The strain on Oklahoma’s hospitals continues to grow.
As of Monday night’s count, 1,381 Oklahomans are hospitalized for COVID-19, and 390 are in intensive care units, both the highest they’ve been so far during the pandemic.
State Health Commissioner Dr. Lance Frye said last week he and other health experts are constantly discussing with Gov. Kevin Stitt all potential options to slow the spread of the coronavirus. Frye was asked at a news conference Monday what harm it would do at this point to implement a statewide mask requirement, something he has said is too difficult to enforce.

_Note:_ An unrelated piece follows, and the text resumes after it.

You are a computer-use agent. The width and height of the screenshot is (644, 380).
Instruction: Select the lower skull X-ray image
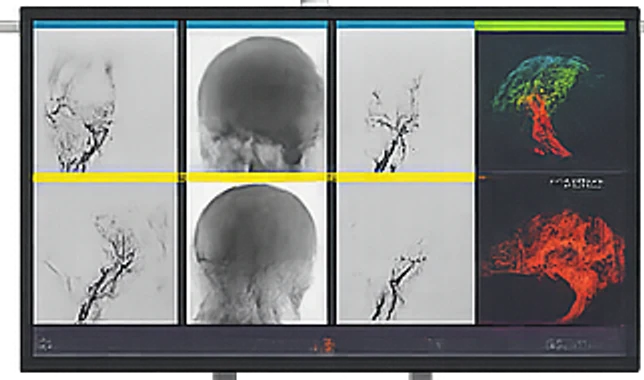(x=257, y=252)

"Well, I can recommend it, I just can’t mandate it, and we do recommend it. Absolutely recommend it," Frye said before being asked to clarify. "We recommend everybody in the state to wear a mask, but that’s semantics on words. We recommend everyone to wear a mask."

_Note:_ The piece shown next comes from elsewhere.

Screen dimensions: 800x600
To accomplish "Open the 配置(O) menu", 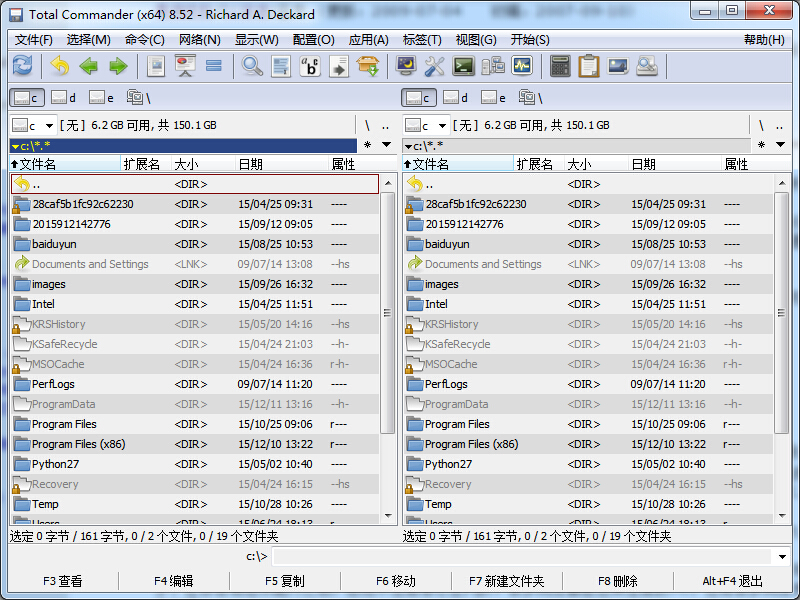I will point(313,40).
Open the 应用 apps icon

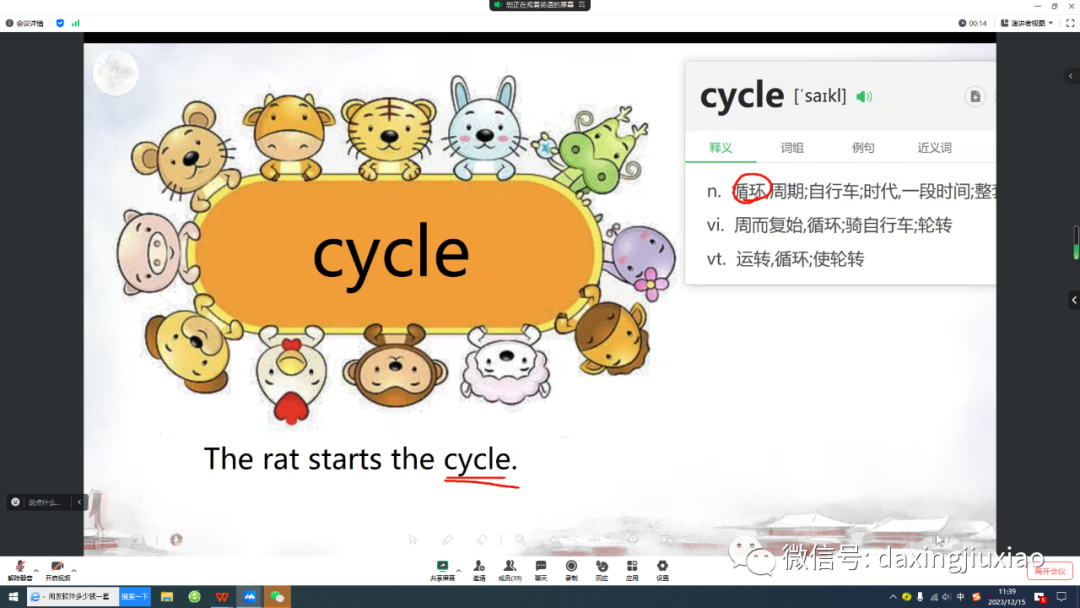632,570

There have been several reports of hospitals running out of beds and unable to transfer patients. Frye says state officials are working with hospitals to help them manage the load and direct patients to the nearest available bed.
"We’re also working on selective surgical reductions. So, we have some hospitals have already developed their plans and sent them to me and we’re going to continue to work with the hospital association to make sure that everyone is getting those plans developed and can start working that way as well," Frye said.
Three of Oklahoma’s eight hospital regions, including Tulsa County, are tier two at of the state’s four-tier hospital surge plan, where reducing elective procedures is a possible intervention. Three more are at tier three, meaning at least 20% of staffed beds have been filled with COVID patients for three or more days.